York University associate professor Anna Zalik said York professor Lesley Wood as well as a university researcher and another staff member were suspended by the university after they were among those who were charged.
Zalik, who is a member of the group calling for the reinstatement of the three York employees, said York University faculty, staff and students were walking out of classes Tuesday afternoon in protest of the suspensions.
"Many faculty members are outraged that the administration has suspended these individuals rather than defending them publicly," she said.
"We feel that the administration should be standing up for rights to free expression and should be ensuring that there is proper due process followed in all cases."
York University confirmed in a written statement that it has placed the employees on "non-disciplinary leave," calling it a "difficult" situation.
"York has adopted this approach out of concern for the safety of our community including the individuals charged by the police," deputy spokesperson Yanni Dagonas wrote.
"York is acting in the best interests of student learning and in keeping with our stated values, including our commitment to free speech and open dialogue in peaceful ways that do not violate the law, university policies, or codes of conduct."
The university said it is "considering the implications of these matters" and will not be commenting further.
Zalik said the school should protect staff engaged in any kind of activism.
"We want to know why it is the administration would make this kind of a decision, which, in the case of professor Wood we know it was very much against her wishes," Zalik said.
"She didn't want to be suspended.

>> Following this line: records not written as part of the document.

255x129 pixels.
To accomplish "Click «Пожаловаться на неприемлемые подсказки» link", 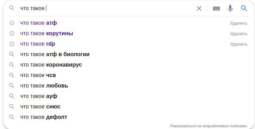I will pyautogui.click(x=208, y=126).
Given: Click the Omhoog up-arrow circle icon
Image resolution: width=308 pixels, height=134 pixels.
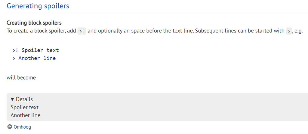Looking at the screenshot, I should (10, 127).
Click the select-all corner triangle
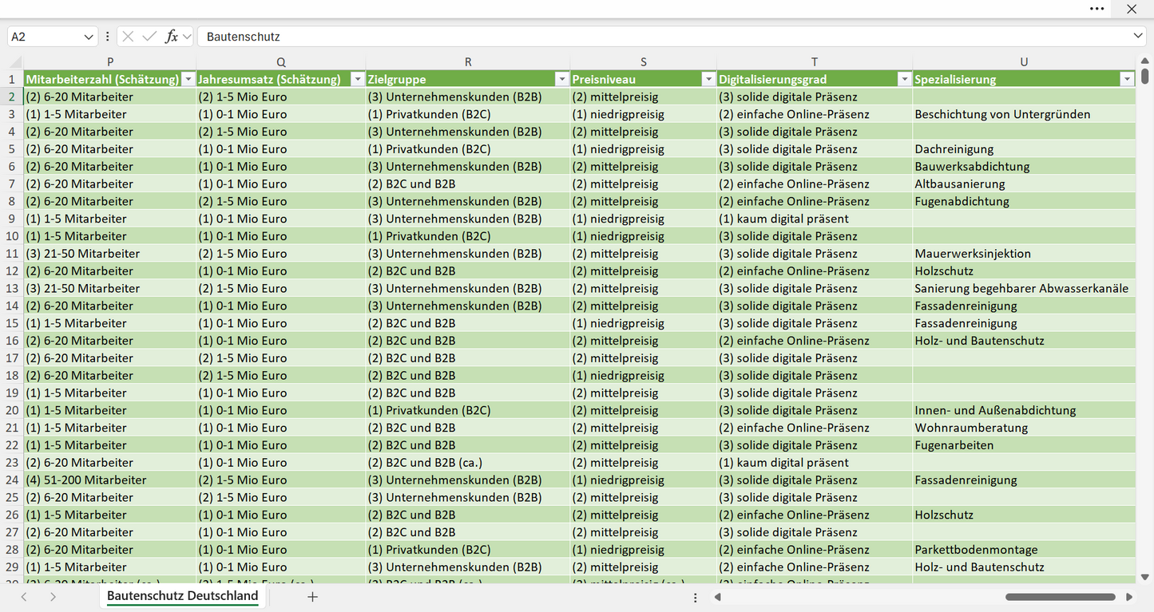 pos(15,62)
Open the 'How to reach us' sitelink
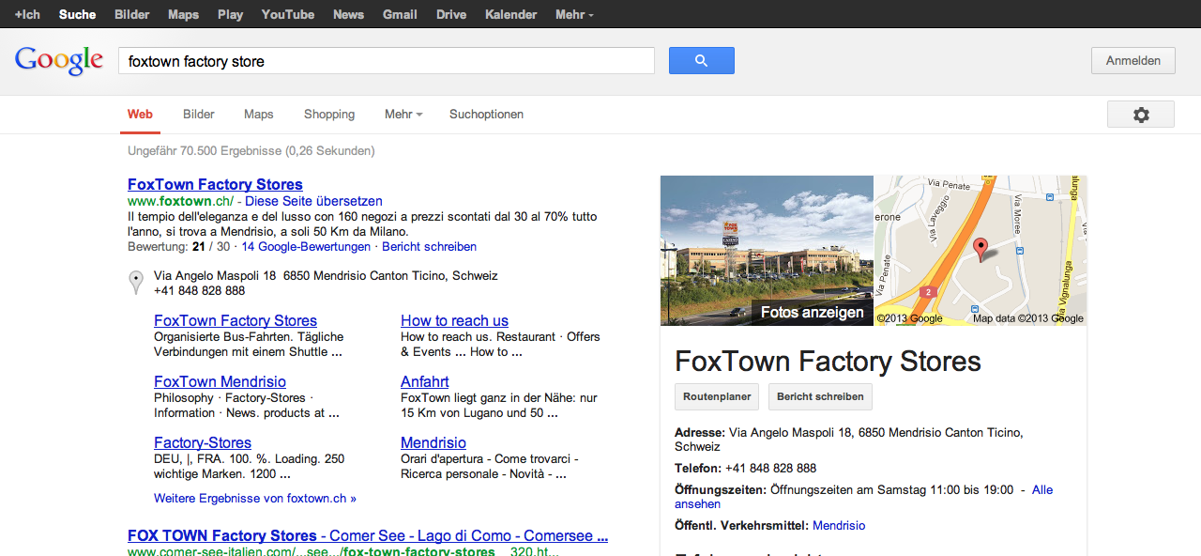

She wanted to come and complete her classes for the semester."
Zalik, who is a member of the steering committee of the Jewish Faculty Network, said her group put out a statement on Monday pointing out that protesting Indigo is not antisemitic.
The suspensions and the protest of them come after tensions escalated between York and several student groups at the start of the Israel-Hamas war.
Three student groups issued a statement on Oct. 12 expressing "solidarity with Palestine."
The statement — which came less than a week after Hamas fighters stormed into Israeli communities in a brutal rampage that killed an estimated 1,200 people — called the Oct. 7 attack "a strong act of resistance" by the Palestinian people, while affirming their right to "self-determination and liberation."
The administration at York condemned the statement "unequivocally," demanded the student union leaders resign and launched a review to determine if they breached their responsibilities.
In an Oct. 31 Instagram post, the York Federation of Students that represents more than 50,000 undergraduates said that "demanding resignations of democratically elected students, threatening students' right to organize and speak out against injustice is an unprecedented attack by university administration."
The tensions between the university and the student unions triggered debate about the limits of free speech on campus.